A coalizão governamental alemã enfrentou uma crise orçamentária que ameaça derrubar o governo justamente quando a Europa mais precisa de unidade. Desacordos sobre migração e gastos com energia dividiram os três partidos no poder, abrindo espaço para a extrema-direita ganhar terreno político. O resultado: uma Alemanha enfraquecida num momento crítico para a União Europeia e a OTAN diante da guerra na Ucrânia.

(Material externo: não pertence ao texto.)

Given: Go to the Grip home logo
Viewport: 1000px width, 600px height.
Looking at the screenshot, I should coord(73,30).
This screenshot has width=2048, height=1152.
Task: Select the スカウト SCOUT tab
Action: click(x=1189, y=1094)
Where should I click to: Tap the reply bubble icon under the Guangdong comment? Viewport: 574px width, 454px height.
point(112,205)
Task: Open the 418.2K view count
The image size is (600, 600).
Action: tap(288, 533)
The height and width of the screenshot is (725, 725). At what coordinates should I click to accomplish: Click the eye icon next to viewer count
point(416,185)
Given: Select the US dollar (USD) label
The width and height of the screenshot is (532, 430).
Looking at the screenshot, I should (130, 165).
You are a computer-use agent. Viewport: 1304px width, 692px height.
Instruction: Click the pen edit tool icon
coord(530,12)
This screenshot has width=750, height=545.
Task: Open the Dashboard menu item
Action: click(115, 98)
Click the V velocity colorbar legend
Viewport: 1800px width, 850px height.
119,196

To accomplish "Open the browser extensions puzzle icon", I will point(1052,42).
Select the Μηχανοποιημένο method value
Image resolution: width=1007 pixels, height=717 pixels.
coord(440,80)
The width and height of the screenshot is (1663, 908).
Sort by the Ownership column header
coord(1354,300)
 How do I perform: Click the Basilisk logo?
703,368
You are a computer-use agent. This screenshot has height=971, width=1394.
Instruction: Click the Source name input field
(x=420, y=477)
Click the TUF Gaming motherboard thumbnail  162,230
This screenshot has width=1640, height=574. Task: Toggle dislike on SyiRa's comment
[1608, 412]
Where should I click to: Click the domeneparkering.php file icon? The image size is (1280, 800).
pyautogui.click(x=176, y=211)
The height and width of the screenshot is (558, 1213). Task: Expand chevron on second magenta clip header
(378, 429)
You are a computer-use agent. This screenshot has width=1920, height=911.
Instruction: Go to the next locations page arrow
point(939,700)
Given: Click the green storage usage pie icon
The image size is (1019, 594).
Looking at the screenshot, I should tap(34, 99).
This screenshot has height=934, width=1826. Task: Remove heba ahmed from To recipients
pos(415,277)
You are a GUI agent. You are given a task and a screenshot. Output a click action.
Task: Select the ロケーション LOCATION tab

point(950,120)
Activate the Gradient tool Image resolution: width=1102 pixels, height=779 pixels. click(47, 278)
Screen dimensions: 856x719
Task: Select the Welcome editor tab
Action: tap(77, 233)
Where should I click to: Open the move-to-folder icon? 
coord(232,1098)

O problema começou no cerne do orçamento federal. A coalizão entre social-democratas, verdes e liberais divergia radicalmente sobre como financiar a crise energética que assolou a Europa após a invasão russa. Enquanto uns queriam aumentar gastos com defesa e transição energética, outros defendiam cortes em benefícios sociais e programas de integração de migrantes. Esses três partidos, ideologicamente distantes, já haviam formado um governo frágil em 2021 e agora se mostravam incapazes de negociar uma saída conjunta.
A migração transformou-se no ponto de ruptura. Debates sobre quantos refugiados a Alemanha deveria aceitar e como financiar sua integração explodiram nas negociações. Paralelamente, a questão energética não saía da agenda: como se afastar do gás russo sem quebrantar a indústria local? Os custos dessa transição dividiam opiniões, e nenhum dos três sócios conseguia convencer os outros. O impasse orçamentário refletia um vácuo ideológico dentro da própria coalizão.
Com a crise institucional, a extrema-direita da Alternativa para a Alemanha ganhou espaço. Enquanto o governo central debatia-se, esse partido oferecia respostas simples (rejeição migratória, menor gasto público) que atraíram eleitores frustrados. Pesquisas começaram a mostrar força crescente da legenda, transformando a crise orçamentária numa crise de legitimidade mais ampla.
O impacto europeu é direto. A Alemanha é a maior economia da Europa e âncora político-diplomática da União Europeia. Um governo enfraquecido, dividido internamente, perde poder de barganha nas negociações com Bruxelas sobre defesa, energia e resposta à guerra na Ucrânia. Na prática, enquanto Berlim se debate, decisões importantes sobre o futuro europeu ficam mais lentas. A OTAN também sente o efeito: a Alemanha é membro-chave da aliança, e sua instabilidade política complica planejamentos de longo prazo sobre defesa coletiva na região.
Por que importa: O Brasil tem interesses comerciais na Alemanha e na Europa como um todo. Uma Europa fragmentada, com lideranças enfraquecidas, tende a ser mais fechada, menos ativa em acordos multilaterais e potencialmente mais protecionista com produtos estrangeiros. Além disso, instabilidade europeia pode alimentar volatilidade nas bolsas globais e afetar investimentos brasileiros no continente. Uma Alemanha forte e unida favorece estabilidade econômica global e mais espaço para economias emergentes como a nossa negociarem em pé de igualdade.